12. 01. 2023 Off Di admin

AGI – Per alcuni istanti, quando il Bitcoin ha sfiorato quota 70 mila dollari, esattamente due anni fa, è stato l’uomo più ricco del mondo. Eppure ancora oggi nessuno conosce con certezza la sua identità. 

Da anni, dall’ottobre 2008, quando è nato il Bitcoin tutta la comunità finanziaria si interroga sulla sua identità. Di lui si sa solo che nel whitepaper che sancisce di fatto la nascita della più celebre delle criptovalute (un testo di sole nove pagine che propone un sistema di transazioni elettroniche “trustless”, che non necessitano cioè di un rapporto di fiducia tra le parti) si firma Satoshi Nakamoto, ma si tratta solamente di uno pseudonimo.
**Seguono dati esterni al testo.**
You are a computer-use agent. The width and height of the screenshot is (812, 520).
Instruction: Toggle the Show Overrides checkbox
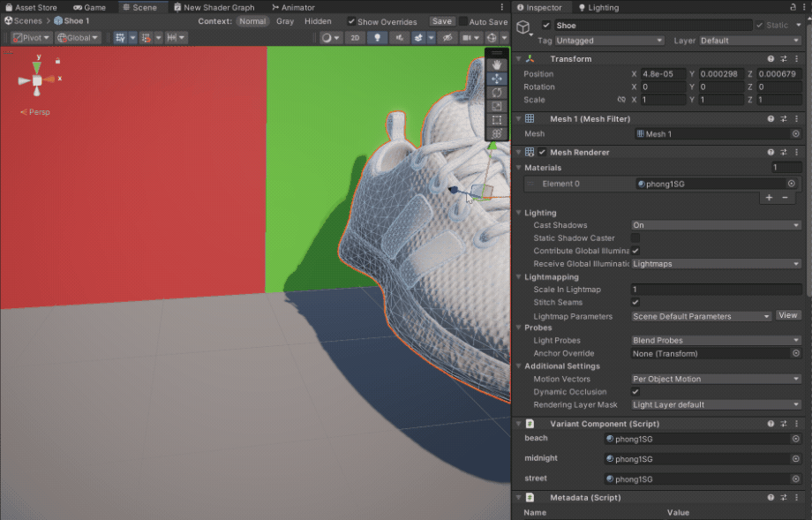point(351,21)
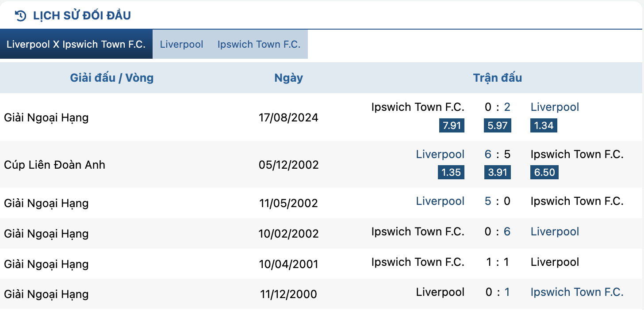
Task: Click the 0 : 2 score of the 2024 match
Action: [498, 107]
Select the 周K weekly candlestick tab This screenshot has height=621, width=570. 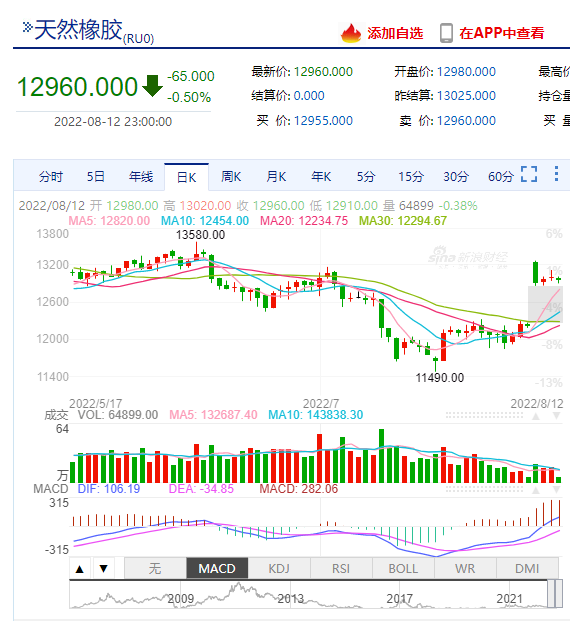(231, 176)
E per anni l’ideatore della blockchain e del concetto stesso di valute decentralizzata è riuscito a mantenere un rigoroso anonimato. Ma per quanto scaltro ed attento è impossibile non lasciare tracce, soprattutto quando si possiede circa 1,5 milioni di Bitcoin (approssimativamente 26,7 miliardi di dollari alle quotazioni attuali). E così anche lui ha commesso qualche errore.

A raccogliere gli indizi e a farne un libro intitolato “L’ uomo più ricco del mondo. Un’indagine per scoprire chi è Satoshi Nakamoto, l’ideatore di Bitcoin” (Rizzoli) è stato Gian Luca Comandini, esperto di criptovalute e chiamato a comporre il gruppo di Esperti Blockchain creato nel 2018 dal ministero dello Sviluppo Economico.
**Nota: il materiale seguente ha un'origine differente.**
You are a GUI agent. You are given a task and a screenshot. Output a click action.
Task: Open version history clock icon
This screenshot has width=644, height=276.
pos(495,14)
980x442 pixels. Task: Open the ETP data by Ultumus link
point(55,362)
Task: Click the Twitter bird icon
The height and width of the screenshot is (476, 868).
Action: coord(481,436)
“Per anni ho seguito tutte le tracce e gli indizi, anche i più assurdi – ha spiegato all’AGI Comandini ricordando che proprio in questi giorni la Fenix Enterteiment ha acquisito i diritti per trasformare il suo libro in un film – si diceva che a creare il Bitcoin fosse stato l’erede di Pablo Escobar, il figlio di John Nash o addirittura Elon Musk. Ho seguito tutte le piste e tutte, anche le più fantasiose, hanno aggiunto dettagli importanti. Alla fine penso di essere arrivato a delle prove tangibili e ad un nome, che però svelerò solo nel mio libro”.

Gli indizi

Partiamo dalla fine, dalla prova regina: un documento ufficiale dell’acquisto di un servizio da decine di milioni di dollari pagato in Bitcoin da una persona delle “sospettate”. Una persona che esattamente come Satoshi Nakamoto era sparito dai radar da diversi anni e che, esattamente come lui, non era ricco quindi non avrebbe potuto permettersi quel tipo di servizio se non utilizzando i Bitcoin posseduti (e mai spesi fino a quel momento).
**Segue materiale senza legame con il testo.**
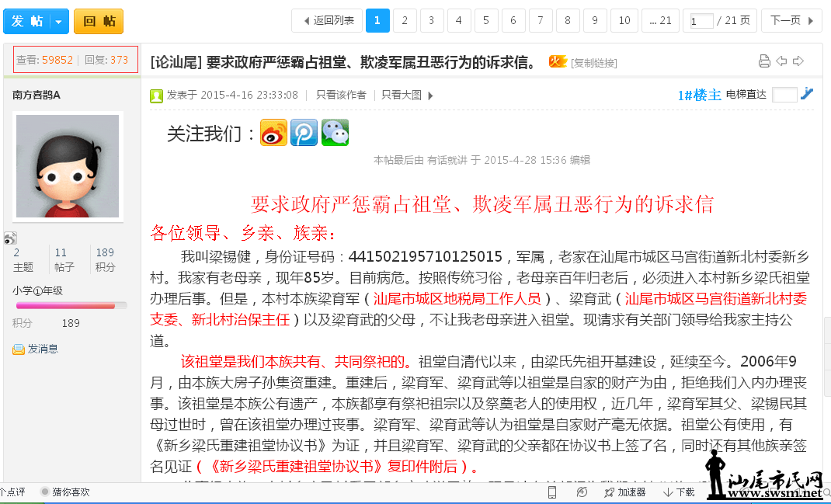Click the printer icon to print thread
The width and height of the screenshot is (831, 504).
click(x=764, y=61)
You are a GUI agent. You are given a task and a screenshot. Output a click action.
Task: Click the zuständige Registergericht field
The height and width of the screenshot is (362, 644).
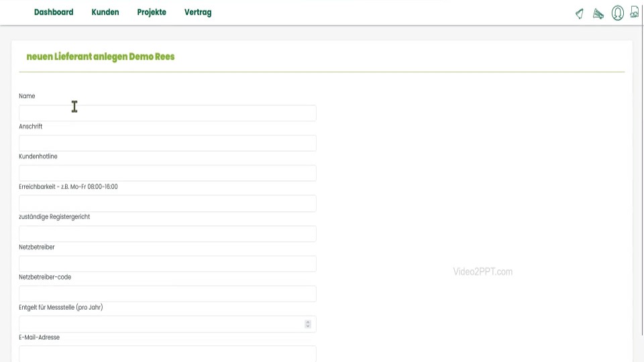click(167, 234)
Per intenderci, qualche anno fa circolava con insistenza l’ipotesi per cui Hal Finney, un programmatore esperto di crittografia sospettato da anni di avere ruoli centrali nella creazione del Bitcoin, dopo aver scoperto di avere la Sla avesse speso una decina di milioni di dollari per farsi ibernare in attesa di una cura. 

Di sfondo però compaiono anche altre prove: come quando il presunto Satoshi (prima di sparire dal 2014) si collegò ad internet da una piccola cittadina della California dove, coincidenza vuole, vivevano i genitori di uno dei maggiori “sospettati”. O come quella che rende compatibile i suoi dati con quelli di un anonimo imprenditore che nel 2008 aveva pubblicato degli annunci online per cercare collaboratori per un importantissimo progetto che avrebbe cambiato il mondo (annunci immediatamente rimossi dopo il lancio della criptovaluta).

“Ad un certo punto ci si era convinti che dietro al nome di Satoshi Nakamoto ci fosse in realtà un team – ha poi proseguito Comandini – ma questo è perché per diverse ragioni dopo essere sparito aveva bisogno di alcuni collaboratori che lo aiutassero. Tutte le prove raccolte vanno nella stessa direzione”.

Un giallo insomma risolto (in parte o in toto è ancora da vedere). Di certo non è da escludere che l’enorme fortuna del Bitcoin sia dipesa un po’ anche da quell’alone di mistero che ha circondato la sua creazione. Fino ad oggi.